Visiblement, les tensions au sein du groupe, auxquelles plusieurs commentateurs, dont Nathalie Collard, de La Presse, avaient récemment fait écho, auront eu raison de ce qui prenait de plus en plus les allures d’un mariage forcé.
Pour Gilber Paquette, directeur général d’Hebdos Québec, « le problème de fond part de la concentration de la propriété. Il y a cinq ans, on avait 35 % de journaux indépendants, et cinq groupes de presse, ce qui fait qu’autour de la table, il y avait une diversité et un équilibre. En l’espace de quelques années, l’effectif des deux grands s’est concentré à 80 % entre Quebecor et Transcontinental, surtout depuis février 2010, c’est-à-dire depuis la vague d’acquisitions et de lancements de nouveaux journaux. Ce qui fait qu’on avait une organisation à trois têtes finalement – Transcontinental, Quebecor et les indépendants. Ça devenait difficile à gérer. »
Cependant, le pire a pu être évité, puisque l’association continuera d’exister, ce qui ne semblait pas aller de soi, comme le révélait Benoit Chartier en entrevue à La Presse, lorsqu’il disait espérer « que ce n’est pas la fin de l’association Hebdos Québec ». En effet, le groupe a pu négocier un partenariat d’affaires avec les deux joueurs, limitant ainsi les dégâts financiers. « Ils pourront profiter de services [offerts par Hebdos Québec], sans entrer en concurrence avec leur propre plan d’affaires », précise Gilber Paquette; et surtout, sans devoir être assis à la même table.

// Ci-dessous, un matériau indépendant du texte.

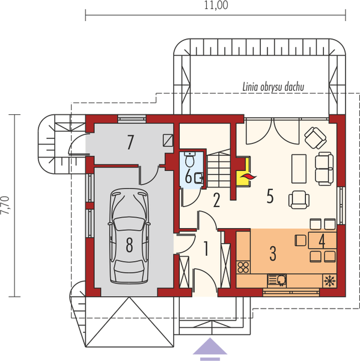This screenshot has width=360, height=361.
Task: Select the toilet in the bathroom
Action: point(190,161)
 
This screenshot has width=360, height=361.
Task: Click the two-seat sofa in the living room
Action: point(324,169)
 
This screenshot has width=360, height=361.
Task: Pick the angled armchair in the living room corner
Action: point(314,138)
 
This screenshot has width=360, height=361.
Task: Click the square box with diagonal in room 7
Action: point(169,140)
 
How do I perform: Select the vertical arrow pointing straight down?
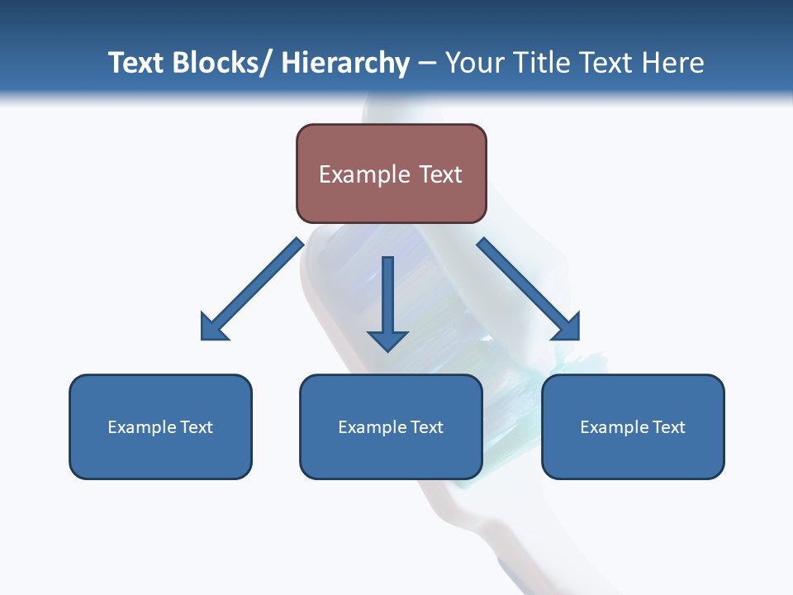pyautogui.click(x=387, y=302)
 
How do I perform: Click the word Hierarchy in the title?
pyautogui.click(x=345, y=63)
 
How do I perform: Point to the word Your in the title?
pyautogui.click(x=473, y=63)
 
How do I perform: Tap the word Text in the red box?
pyautogui.click(x=439, y=174)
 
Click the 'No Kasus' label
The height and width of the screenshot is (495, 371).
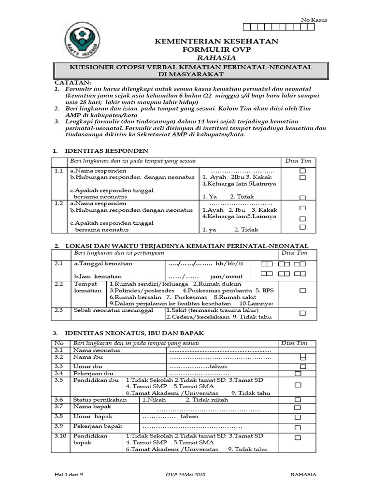coord(314,20)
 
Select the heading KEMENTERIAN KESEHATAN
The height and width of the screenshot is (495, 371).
coord(216,42)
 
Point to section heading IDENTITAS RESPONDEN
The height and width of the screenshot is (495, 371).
coord(105,150)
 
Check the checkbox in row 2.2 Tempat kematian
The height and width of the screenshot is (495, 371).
coord(303,291)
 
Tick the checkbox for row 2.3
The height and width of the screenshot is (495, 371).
coord(303,313)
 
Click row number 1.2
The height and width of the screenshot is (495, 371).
coord(59,204)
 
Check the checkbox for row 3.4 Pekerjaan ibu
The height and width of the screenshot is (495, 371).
coord(298,374)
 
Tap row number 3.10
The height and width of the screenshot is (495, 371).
coord(60,436)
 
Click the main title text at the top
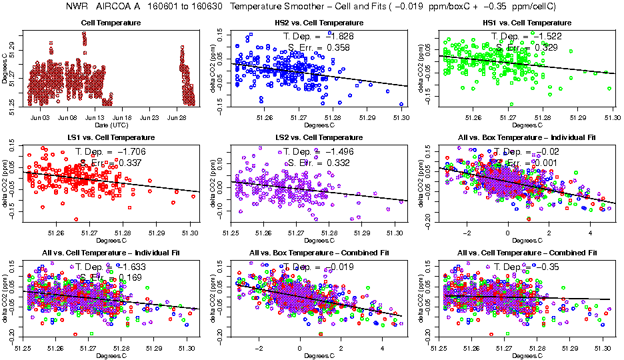(311, 7)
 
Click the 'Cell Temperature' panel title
(111, 23)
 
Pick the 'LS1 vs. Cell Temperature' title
(111, 138)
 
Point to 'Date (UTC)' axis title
(111, 125)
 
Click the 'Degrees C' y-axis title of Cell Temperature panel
(5, 67)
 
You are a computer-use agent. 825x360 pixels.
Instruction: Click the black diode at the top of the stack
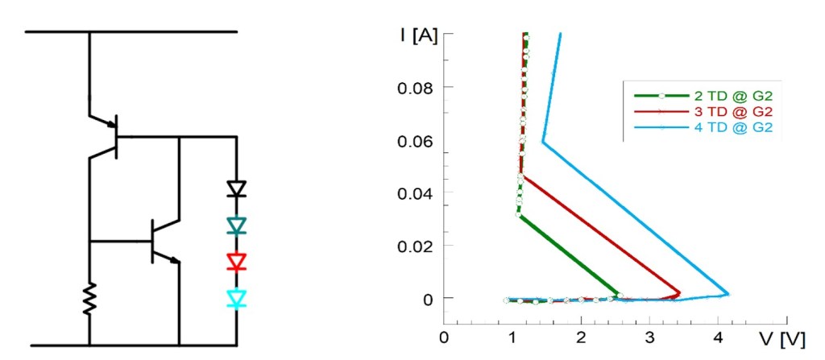pyautogui.click(x=236, y=189)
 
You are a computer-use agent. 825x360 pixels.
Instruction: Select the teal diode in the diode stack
pyautogui.click(x=236, y=226)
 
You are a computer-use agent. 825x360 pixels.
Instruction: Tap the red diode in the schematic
pyautogui.click(x=236, y=262)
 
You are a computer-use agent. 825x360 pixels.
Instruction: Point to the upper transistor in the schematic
pyautogui.click(x=111, y=136)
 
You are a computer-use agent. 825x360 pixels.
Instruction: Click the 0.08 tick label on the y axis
pyautogui.click(x=416, y=87)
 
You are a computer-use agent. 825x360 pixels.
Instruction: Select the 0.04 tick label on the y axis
pyautogui.click(x=416, y=192)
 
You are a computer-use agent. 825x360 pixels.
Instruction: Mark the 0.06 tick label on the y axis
pyautogui.click(x=416, y=140)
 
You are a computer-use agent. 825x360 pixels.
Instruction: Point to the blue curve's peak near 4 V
pyautogui.click(x=728, y=294)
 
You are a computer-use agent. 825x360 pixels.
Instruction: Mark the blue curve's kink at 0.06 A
pyautogui.click(x=543, y=142)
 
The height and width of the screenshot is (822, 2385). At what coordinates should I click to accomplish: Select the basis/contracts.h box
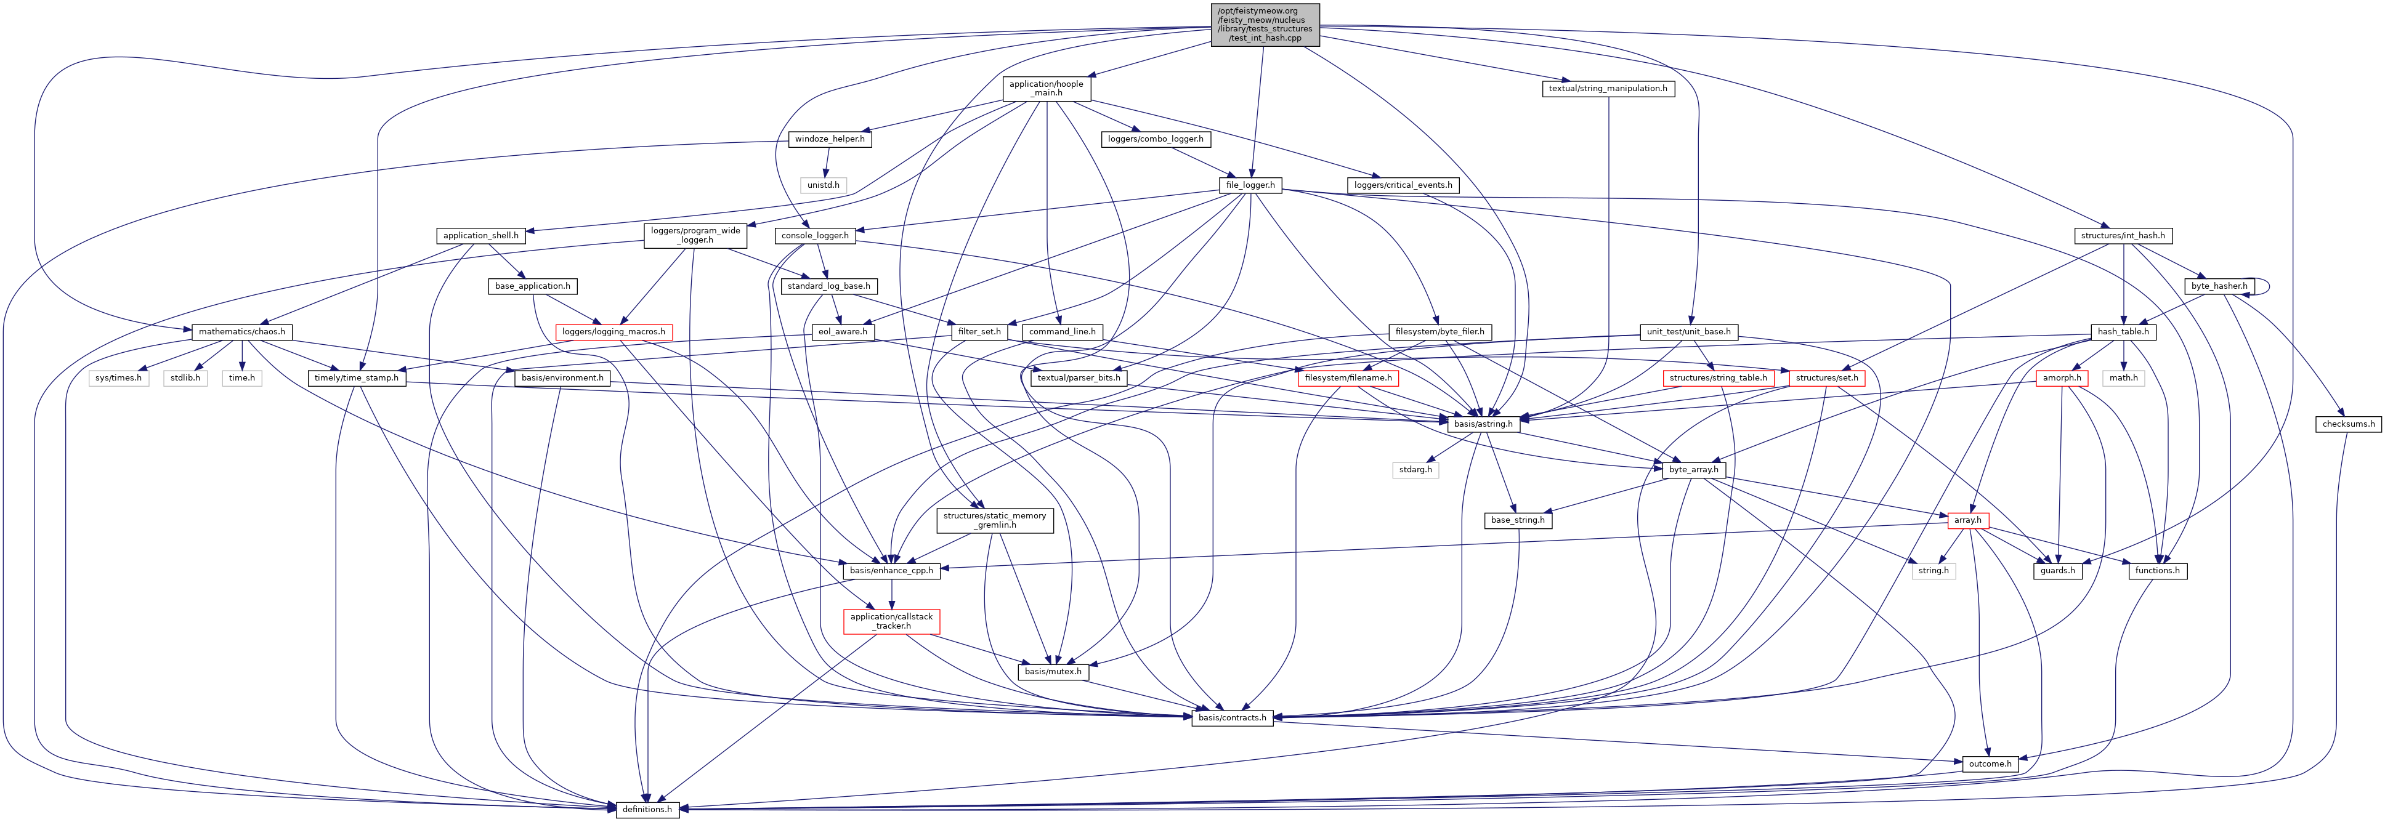pyautogui.click(x=1231, y=717)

La guerre des hebdos : une menace à la qualité de l’information locale?
Contrairement à ce que plusieurs observateurs du paysage médiatique croient, Gilber Paquette n’est pas d’avis que ce qu’on qualifie désormais de « guerre des hebdos » soit nécessairement de mauvais augure pour la diversité et la qualité de l’information locale. « On n’en a pas de preuves ou d’exemples à l’heure actuelle. C’est encore trop récent. Ce que je vois, c’est qu’on a encore plus de diversité, c’est certain, parce que dans plusieurs marchés où on trouvait un seul journal, maintenant on en retrouve deux. La concurrence force à aller chercher de la nouvelle qui est différente. »
Une opinion qui tranche avec le cri du coeur qu’avait lancé en février dernier Josée Pilotte, rédactrice en chef de l’hebdomadaire Accès Laurentides, dans une lettre ouverte à Pierre-Karl Péladeau, président et chef de la direction de Quebecor. Le ton était cinglant, et ses conclusions, tranchantes : « Peux-tu faire une guerre propre; parce que ta guerre, là, c’est une guerre sale. En fait, ce n’est plus une guerre que tu livres au prix où tu donnes ton produit: c’est un bulldozer que tu conduis. Et c’est toute la diversité d’opinion que tu vas raser avec ce ménage sauvage. Ta guerre, elle ne va pas que tuer ta compétition et la presse indépendante en région… c’est la démocratie elle-même que tu assassines! »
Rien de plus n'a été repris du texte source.